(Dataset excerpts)
Content starts

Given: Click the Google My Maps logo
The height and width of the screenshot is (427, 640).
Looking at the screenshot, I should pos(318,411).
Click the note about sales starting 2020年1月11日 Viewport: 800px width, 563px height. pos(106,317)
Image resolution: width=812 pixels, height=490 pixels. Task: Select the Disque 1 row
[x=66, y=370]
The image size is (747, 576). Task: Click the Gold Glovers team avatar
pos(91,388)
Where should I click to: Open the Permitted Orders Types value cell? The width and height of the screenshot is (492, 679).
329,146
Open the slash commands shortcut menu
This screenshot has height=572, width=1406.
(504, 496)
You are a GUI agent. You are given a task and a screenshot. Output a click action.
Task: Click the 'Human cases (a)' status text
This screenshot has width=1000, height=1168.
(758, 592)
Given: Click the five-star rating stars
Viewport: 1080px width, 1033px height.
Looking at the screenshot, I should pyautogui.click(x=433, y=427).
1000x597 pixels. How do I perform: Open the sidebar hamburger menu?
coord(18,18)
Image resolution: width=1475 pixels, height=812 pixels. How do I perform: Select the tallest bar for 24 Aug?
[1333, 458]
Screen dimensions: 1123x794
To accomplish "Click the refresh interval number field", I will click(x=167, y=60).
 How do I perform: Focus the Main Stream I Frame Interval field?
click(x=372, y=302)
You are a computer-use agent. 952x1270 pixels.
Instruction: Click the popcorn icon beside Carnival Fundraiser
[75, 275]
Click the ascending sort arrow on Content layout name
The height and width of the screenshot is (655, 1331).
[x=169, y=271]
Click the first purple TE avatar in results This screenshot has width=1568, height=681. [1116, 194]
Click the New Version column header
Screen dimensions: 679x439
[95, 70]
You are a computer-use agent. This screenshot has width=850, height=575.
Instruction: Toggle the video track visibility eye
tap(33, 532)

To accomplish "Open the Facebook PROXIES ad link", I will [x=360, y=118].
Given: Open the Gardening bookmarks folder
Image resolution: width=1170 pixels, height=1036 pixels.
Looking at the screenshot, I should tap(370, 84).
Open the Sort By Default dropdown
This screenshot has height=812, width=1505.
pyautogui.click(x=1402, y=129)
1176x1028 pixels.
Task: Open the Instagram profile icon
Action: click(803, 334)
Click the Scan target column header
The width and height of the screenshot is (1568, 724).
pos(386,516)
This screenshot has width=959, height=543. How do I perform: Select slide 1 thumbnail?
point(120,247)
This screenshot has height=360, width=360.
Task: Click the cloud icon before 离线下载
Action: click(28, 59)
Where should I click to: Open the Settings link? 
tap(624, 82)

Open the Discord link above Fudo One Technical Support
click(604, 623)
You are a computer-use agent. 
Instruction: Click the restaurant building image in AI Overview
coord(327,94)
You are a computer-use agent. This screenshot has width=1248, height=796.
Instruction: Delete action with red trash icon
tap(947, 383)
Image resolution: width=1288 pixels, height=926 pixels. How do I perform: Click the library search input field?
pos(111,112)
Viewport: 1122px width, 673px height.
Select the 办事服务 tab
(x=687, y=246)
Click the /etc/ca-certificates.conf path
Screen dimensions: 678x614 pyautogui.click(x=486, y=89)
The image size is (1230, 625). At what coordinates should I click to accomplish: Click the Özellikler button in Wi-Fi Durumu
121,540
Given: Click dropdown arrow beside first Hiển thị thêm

Content ends

ASSIGNMENT: Please output exactly the lines from the one containing "Instruction: Delete action" through the end of the records, both included.

THE COMPLETED TASK:
Instruction: Delete action with red trash icon
tap(947, 383)
Image resolution: width=1288 pixels, height=926 pixels. How do I perform: Click the library search input field?
pos(111,112)
Viewport: 1122px width, 673px height.
Select the 办事服务 tab
(x=687, y=246)
Click the /etc/ca-certificates.conf path
Screen dimensions: 678x614 pyautogui.click(x=486, y=89)
The image size is (1230, 625). At what coordinates should I click to accomplish: Click the Özellikler button in Wi-Fi Durumu
121,540
Given: Click dropdown arrow beside first Hiển thị thêm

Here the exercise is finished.